(Items from a dataset)
___

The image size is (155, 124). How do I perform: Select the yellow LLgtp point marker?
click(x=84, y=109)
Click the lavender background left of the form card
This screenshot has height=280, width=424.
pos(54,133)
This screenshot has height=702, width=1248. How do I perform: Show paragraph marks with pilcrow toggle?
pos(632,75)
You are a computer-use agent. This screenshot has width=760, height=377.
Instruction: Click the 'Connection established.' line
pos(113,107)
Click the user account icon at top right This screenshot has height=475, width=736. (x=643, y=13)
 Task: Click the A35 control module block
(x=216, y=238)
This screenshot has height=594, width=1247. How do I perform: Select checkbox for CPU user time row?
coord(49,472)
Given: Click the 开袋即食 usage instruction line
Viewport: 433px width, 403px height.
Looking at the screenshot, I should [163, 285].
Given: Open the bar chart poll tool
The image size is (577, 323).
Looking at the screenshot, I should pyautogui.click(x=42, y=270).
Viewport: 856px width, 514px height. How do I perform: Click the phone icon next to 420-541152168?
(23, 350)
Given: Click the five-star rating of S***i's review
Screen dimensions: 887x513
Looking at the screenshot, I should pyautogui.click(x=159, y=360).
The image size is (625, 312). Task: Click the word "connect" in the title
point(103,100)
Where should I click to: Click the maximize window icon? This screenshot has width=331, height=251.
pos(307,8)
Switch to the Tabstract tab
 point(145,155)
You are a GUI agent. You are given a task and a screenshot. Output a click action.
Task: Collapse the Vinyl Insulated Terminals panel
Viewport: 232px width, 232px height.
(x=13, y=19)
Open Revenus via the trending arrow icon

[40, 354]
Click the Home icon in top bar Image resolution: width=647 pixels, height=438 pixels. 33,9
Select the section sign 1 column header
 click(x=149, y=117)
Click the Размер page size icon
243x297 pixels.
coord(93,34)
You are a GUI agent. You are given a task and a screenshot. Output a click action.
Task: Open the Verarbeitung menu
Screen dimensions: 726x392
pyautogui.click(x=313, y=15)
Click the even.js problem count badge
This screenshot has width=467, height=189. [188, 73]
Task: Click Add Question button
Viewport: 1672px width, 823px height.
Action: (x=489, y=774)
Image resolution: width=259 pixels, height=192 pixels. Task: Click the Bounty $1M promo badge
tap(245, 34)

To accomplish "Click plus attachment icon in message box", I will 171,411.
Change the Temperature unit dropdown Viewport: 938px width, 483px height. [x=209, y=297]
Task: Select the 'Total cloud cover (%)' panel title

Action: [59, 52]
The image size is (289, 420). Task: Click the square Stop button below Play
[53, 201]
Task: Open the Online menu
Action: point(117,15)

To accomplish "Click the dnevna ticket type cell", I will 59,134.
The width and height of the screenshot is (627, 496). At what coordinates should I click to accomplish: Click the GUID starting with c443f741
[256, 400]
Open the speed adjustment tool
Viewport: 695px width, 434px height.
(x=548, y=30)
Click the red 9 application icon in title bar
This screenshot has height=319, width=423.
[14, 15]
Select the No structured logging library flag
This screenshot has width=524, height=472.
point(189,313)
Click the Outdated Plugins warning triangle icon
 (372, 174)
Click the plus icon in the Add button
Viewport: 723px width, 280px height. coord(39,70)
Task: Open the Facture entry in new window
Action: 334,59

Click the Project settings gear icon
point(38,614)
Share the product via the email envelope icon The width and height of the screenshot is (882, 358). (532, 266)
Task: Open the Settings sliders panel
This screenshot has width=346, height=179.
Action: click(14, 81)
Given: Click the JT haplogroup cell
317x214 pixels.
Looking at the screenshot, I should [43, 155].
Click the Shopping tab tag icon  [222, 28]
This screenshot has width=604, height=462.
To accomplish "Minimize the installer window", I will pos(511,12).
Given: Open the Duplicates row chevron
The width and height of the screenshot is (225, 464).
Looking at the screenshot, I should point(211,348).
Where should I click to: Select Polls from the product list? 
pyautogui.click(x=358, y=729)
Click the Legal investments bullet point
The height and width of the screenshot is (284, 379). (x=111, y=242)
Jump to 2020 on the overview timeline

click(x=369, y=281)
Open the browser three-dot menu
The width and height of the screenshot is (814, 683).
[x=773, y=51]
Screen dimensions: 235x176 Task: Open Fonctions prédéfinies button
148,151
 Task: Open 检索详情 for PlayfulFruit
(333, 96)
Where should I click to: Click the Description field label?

___

What is required
Retype the records above so that nothing differs from the original.

Written response
The image size is (155, 124). How do I perform: Select the yellow LLgtp point marker?
click(x=84, y=109)
Click the lavender background left of the form card
This screenshot has height=280, width=424.
pos(54,133)
This screenshot has height=702, width=1248. How do I perform: Show paragraph marks with pilcrow toggle?
pos(632,75)
You are a computer-use agent. This screenshot has width=760, height=377.
Instruction: Click the 'Connection established.' line
pos(113,107)
Click the user account icon at top right This screenshot has height=475, width=736. (x=643, y=13)
 Task: Click the A35 control module block
(x=216, y=238)
This screenshot has height=594, width=1247. How do I perform: Select checkbox for CPU user time row?
coord(49,472)
Given: Click the 开袋即食 usage instruction line
Viewport: 433px width, 403px height.
Looking at the screenshot, I should [163, 285].
Given: Open the bar chart poll tool
The image size is (577, 323).
Looking at the screenshot, I should pyautogui.click(x=42, y=270).
Viewport: 856px width, 514px height. How do I perform: Click the phone icon next to 420-541152168?
(23, 350)
Given: Click the five-star rating of S***i's review
Screen dimensions: 887x513
Looking at the screenshot, I should pyautogui.click(x=159, y=360).
The image size is (625, 312). Task: Click the word "connect" in the title
point(103,100)
Where should I click to: Click the maximize window icon? This screenshot has width=331, height=251.
pos(307,8)
Switch to the Tabstract tab
 point(145,155)
You are a GUI agent. You are given a task and a screenshot. Output a click action.
Task: Collapse the Vinyl Insulated Terminals panel
Viewport: 232px width, 232px height.
(x=13, y=19)
Open Revenus via the trending arrow icon

[40, 354]
Click the Home icon in top bar Image resolution: width=647 pixels, height=438 pixels. 33,9
Select the section sign 1 column header
 click(x=149, y=117)
Click the Размер page size icon
243x297 pixels.
coord(93,34)
You are a GUI agent. You are given a task and a screenshot. Output a click action.
Task: Open the Verarbeitung menu
Screen dimensions: 726x392
pyautogui.click(x=313, y=15)
Click the even.js problem count badge
This screenshot has width=467, height=189. [188, 73]
Task: Click Add Question button
Viewport: 1672px width, 823px height.
Action: (x=489, y=774)
Image resolution: width=259 pixels, height=192 pixels. Task: Click the Bounty $1M promo badge
tap(245, 34)

To accomplish "Click plus attachment icon in message box", I will 171,411.
Change the Temperature unit dropdown Viewport: 938px width, 483px height. [x=209, y=297]
Task: Select the 'Total cloud cover (%)' panel title

Action: [59, 52]
The image size is (289, 420). Task: Click the square Stop button below Play
[53, 201]
Task: Open the Online menu
Action: point(117,15)

To accomplish "Click the dnevna ticket type cell", I will 59,134.
The width and height of the screenshot is (627, 496). At what coordinates should I click to accomplish: Click the GUID starting with c443f741
[256, 400]
Open the speed adjustment tool
Viewport: 695px width, 434px height.
(x=548, y=30)
Click the red 9 application icon in title bar
This screenshot has height=319, width=423.
[14, 15]
Select the No structured logging library flag
This screenshot has width=524, height=472.
point(189,313)
Click the Outdated Plugins warning triangle icon
 (372, 174)
Click the plus icon in the Add button
Viewport: 723px width, 280px height. coord(39,70)
Task: Open the Facture entry in new window
Action: 334,59

Click the Project settings gear icon
point(38,614)
Share the product via the email envelope icon The width and height of the screenshot is (882, 358). (532, 266)
Task: Open the Settings sliders panel
This screenshot has width=346, height=179.
Action: click(14, 81)
Given: Click the JT haplogroup cell
317x214 pixels.
Looking at the screenshot, I should [43, 155].
Click the Shopping tab tag icon  [222, 28]
This screenshot has width=604, height=462.
To accomplish "Minimize the installer window", I will pos(511,12).
Given: Open the Duplicates row chevron
The width and height of the screenshot is (225, 464).
Looking at the screenshot, I should point(211,348).
Where should I click to: Select Polls from the product list? 
pyautogui.click(x=358, y=729)
Click the Legal investments bullet point
The height and width of the screenshot is (284, 379). (x=111, y=242)
Jump to 2020 on the overview timeline

click(x=369, y=281)
Open the browser three-dot menu
The width and height of the screenshot is (814, 683).
[x=773, y=51]
Screen dimensions: 235x176 Task: Open Fonctions prédéfinies button
148,151
 Task: Open 检索详情 for PlayfulFruit
(333, 96)
Where should I click to: Click the Description field label?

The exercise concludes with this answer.